C-x 5 f (find-file-other-frame) is
similar, but opens a new frame, or selects any existing frame
showing the specified file. See Frames.
On graphical displays, there are two additional methods for visiting files. Firstly, when Emacs is built with a suitable GUI toolkit, commands invoked with the mouse (by clicking on the menu bar or tool bar) use the toolkit’s standard file selection dialog instead of prompting for the file name in the minibuffer. On GNU/Linux and Unix platforms, Emacs does this when built with GTK, LessTif, and Motif toolkits; on MS-Windows and Mac, the GUI version does that by default. For information on how to customize this, see Dialog Boxes.
Secondly, Emacs supports drag and drop: dropping a file into an ordinary Emacs window visits the file using that window. As an exception, dropping a file into a window displaying a Dired buffer moves or copies the file into the displayed directory. For details, see Drag and Drop, and Misc Dired Features.

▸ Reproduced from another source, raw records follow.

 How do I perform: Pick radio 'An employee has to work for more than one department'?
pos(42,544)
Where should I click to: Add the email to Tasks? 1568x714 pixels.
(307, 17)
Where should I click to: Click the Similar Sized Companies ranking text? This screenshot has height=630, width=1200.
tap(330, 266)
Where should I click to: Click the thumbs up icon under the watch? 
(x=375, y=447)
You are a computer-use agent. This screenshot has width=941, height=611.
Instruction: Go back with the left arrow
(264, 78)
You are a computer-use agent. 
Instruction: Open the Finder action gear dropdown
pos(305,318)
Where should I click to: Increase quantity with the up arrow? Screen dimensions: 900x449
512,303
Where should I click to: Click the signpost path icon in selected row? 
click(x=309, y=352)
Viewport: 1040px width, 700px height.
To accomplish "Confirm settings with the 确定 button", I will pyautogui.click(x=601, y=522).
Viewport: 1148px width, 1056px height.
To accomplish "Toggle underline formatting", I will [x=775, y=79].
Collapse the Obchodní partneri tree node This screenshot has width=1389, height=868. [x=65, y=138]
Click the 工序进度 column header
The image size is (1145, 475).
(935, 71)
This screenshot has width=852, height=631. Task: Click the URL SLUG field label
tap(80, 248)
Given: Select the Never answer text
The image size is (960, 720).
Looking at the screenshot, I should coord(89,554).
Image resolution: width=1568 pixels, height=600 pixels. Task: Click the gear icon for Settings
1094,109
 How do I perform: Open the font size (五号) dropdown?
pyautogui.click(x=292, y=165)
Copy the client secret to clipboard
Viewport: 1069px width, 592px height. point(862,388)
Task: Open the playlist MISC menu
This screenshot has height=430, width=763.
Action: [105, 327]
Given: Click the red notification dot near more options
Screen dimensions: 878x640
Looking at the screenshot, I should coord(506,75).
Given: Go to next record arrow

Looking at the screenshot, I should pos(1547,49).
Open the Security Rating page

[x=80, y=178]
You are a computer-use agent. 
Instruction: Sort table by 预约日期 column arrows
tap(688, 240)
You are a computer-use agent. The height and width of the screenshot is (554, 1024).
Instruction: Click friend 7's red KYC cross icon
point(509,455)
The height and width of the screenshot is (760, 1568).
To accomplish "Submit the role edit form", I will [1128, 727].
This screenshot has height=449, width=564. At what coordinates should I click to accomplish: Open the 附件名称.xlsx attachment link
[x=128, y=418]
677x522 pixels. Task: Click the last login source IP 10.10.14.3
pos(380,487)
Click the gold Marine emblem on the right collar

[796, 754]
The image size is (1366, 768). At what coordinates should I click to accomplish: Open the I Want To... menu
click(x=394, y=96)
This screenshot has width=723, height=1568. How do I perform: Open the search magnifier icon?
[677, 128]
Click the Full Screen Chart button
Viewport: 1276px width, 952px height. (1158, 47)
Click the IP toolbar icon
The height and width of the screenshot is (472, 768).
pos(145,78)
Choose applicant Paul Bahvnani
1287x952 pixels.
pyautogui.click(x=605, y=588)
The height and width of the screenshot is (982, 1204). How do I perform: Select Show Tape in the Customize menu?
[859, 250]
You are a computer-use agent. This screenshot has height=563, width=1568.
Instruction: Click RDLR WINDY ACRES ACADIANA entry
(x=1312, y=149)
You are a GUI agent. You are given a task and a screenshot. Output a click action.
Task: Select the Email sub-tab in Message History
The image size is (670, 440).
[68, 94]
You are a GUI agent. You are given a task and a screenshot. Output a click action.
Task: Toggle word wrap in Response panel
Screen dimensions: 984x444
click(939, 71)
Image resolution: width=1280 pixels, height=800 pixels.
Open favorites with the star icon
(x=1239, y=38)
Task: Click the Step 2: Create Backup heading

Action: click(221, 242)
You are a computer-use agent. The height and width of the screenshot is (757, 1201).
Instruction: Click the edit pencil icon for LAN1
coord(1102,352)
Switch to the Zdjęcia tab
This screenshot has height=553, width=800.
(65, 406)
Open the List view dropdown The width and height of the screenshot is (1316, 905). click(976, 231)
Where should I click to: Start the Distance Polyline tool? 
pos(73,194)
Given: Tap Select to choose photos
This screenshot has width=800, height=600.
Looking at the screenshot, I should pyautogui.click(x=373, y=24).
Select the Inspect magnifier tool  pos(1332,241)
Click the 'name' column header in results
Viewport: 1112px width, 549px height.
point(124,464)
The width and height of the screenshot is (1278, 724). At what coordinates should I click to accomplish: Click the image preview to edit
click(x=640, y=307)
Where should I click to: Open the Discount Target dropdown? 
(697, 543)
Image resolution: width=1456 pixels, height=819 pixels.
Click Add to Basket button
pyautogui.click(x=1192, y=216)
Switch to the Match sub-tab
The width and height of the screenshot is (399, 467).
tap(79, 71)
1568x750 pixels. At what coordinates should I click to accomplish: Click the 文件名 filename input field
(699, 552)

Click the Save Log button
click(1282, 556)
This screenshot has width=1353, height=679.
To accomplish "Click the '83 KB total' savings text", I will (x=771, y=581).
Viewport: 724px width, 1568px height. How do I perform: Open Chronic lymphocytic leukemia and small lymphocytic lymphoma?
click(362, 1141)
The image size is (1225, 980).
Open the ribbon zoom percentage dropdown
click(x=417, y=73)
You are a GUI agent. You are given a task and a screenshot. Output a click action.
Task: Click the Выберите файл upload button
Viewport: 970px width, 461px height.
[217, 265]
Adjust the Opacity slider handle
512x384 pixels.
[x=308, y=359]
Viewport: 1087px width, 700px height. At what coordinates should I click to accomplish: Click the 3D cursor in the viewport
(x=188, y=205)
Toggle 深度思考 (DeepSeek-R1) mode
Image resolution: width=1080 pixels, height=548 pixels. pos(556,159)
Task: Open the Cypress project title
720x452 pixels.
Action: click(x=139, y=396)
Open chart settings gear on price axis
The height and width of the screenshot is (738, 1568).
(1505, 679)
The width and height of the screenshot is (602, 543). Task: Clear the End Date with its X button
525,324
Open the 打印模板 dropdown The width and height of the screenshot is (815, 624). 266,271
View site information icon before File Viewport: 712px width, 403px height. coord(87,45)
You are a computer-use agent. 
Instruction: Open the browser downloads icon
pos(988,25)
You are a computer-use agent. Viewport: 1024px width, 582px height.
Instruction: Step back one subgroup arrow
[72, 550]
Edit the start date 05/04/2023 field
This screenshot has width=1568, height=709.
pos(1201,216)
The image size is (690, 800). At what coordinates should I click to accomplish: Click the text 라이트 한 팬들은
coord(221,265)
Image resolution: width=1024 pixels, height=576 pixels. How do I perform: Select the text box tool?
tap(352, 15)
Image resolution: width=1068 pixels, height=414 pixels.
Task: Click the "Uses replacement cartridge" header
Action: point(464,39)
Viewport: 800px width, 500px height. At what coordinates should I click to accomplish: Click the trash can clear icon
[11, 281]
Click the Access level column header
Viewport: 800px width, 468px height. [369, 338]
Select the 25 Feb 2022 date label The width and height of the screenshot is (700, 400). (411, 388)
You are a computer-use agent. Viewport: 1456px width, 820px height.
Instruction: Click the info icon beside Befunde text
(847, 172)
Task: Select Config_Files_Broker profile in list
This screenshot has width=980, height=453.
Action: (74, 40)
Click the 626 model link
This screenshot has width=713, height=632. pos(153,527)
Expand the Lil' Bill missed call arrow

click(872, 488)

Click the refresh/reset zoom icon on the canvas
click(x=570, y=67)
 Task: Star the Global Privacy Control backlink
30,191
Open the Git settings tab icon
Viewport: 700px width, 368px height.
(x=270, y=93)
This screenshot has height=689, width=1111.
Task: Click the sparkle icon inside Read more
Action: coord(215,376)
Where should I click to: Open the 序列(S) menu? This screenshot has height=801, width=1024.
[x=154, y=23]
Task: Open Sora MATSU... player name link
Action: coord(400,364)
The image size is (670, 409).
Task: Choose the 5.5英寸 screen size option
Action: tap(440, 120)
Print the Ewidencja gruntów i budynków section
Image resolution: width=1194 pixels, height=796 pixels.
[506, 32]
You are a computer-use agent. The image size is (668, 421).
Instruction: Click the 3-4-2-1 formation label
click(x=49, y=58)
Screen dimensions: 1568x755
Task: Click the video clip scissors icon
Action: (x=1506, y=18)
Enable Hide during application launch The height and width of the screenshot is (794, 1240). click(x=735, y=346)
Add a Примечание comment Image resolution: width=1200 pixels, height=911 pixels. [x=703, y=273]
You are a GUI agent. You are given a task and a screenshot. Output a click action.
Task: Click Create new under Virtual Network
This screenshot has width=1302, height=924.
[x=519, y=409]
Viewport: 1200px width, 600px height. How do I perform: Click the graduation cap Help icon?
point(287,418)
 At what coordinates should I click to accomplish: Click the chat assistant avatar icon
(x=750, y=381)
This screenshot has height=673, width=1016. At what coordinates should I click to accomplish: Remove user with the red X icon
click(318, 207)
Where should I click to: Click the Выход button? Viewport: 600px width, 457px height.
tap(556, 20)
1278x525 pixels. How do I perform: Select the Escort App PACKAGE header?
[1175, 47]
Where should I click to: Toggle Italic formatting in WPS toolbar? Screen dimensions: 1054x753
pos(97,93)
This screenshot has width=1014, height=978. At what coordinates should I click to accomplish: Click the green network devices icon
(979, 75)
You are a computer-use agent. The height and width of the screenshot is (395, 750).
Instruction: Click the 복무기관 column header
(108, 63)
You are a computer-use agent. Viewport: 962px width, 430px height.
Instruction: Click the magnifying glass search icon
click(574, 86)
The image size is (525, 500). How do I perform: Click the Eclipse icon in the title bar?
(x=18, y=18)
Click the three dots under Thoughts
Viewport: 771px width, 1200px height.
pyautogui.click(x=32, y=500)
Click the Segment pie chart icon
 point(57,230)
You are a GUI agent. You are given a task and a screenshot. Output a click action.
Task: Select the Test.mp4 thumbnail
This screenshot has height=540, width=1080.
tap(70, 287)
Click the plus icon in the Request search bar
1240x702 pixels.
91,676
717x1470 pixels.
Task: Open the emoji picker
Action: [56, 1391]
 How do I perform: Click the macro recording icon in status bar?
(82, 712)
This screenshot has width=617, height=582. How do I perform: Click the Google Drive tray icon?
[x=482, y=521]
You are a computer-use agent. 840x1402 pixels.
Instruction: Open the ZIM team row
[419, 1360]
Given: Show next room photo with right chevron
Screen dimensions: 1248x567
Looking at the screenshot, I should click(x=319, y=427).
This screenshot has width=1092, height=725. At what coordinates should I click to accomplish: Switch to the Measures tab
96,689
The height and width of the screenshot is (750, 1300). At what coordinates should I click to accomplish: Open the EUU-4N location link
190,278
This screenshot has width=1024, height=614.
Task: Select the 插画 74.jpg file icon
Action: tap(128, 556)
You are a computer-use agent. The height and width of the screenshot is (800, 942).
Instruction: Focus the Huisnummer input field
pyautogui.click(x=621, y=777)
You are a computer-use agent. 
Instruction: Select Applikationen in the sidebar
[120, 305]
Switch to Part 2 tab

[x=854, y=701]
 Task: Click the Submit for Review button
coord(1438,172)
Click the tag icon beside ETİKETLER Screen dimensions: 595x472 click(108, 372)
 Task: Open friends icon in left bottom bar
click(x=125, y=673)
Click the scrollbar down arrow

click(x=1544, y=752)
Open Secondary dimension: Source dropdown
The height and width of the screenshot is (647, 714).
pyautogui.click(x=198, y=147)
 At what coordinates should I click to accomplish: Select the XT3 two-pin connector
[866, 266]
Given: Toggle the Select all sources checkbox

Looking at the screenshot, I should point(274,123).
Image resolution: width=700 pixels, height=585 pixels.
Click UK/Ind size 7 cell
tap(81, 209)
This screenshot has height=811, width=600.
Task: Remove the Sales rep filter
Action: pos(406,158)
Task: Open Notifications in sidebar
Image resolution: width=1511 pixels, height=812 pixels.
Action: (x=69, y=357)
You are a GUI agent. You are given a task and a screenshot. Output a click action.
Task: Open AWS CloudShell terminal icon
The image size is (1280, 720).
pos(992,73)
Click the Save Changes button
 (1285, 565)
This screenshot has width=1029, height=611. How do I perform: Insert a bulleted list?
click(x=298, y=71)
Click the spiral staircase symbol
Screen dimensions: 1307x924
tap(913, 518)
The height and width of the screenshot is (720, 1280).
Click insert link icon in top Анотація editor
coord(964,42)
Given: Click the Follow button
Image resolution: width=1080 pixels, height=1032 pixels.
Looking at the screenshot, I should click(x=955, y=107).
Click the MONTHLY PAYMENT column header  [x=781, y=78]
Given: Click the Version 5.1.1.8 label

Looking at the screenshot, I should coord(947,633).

On text-mode terminals and on graphical displays when Emacs was built without a GUI toolkit, you can visit files via the menu-bar ‘File’ menu, which has a ‘Visit New File’ item.
Each time you visit a file, Emacs automatically scans its contents to detect what character encoding and end-of-line convention it uses, and converts these to Emacs’s internal encoding and end-of-line convention within the buffer. When you save the buffer, Emacs performs the inverse conversion, writing the file to disk with its original encoding and end-of-line convention. See Coding Systems.
If you wish to edit a file as a sequence of
ASCII characters with no special encoding or
conversion, use the M-x find-file-literally command.
This visits a file, like C-x C-f, but does not do
format conversion (see
Format Conversion in the Emacs Lisp Reference
Manual), character code conversion (see Coding Systems), or
automatic uncompression (see Compressed Files),
and does not add a final newline because of
require-final-newline (see Customize Save). If you
have already visited the same file in the usual (non-literal)
manner, this command asks you whether to visit it literally
instead.
Two special hook variables allow extensions to modify the
operation of visiting files. Visiting a file that does not exist
runs the functions in find-file-not-found-functions;
this variable holds a list of functions, which are called one by
one (with no arguments) until one of them returns
non-nil. This is not a normal hook, and the name
ends in ‘-functions’ rather than
‘-hook’ to indicate that fact.
Successful visiting of any file, whether existing or not,
calls the functions in find-file-hook, with no
arguments. This variable is a normal hook. In the case of a
nonexistent file, the find-file-not-found-functions
are run first. See Hooks.
There are several ways to specify automatically the major mode for editing the file (see Choosing Modes), and to specify local variables defined for that file (see File Variables).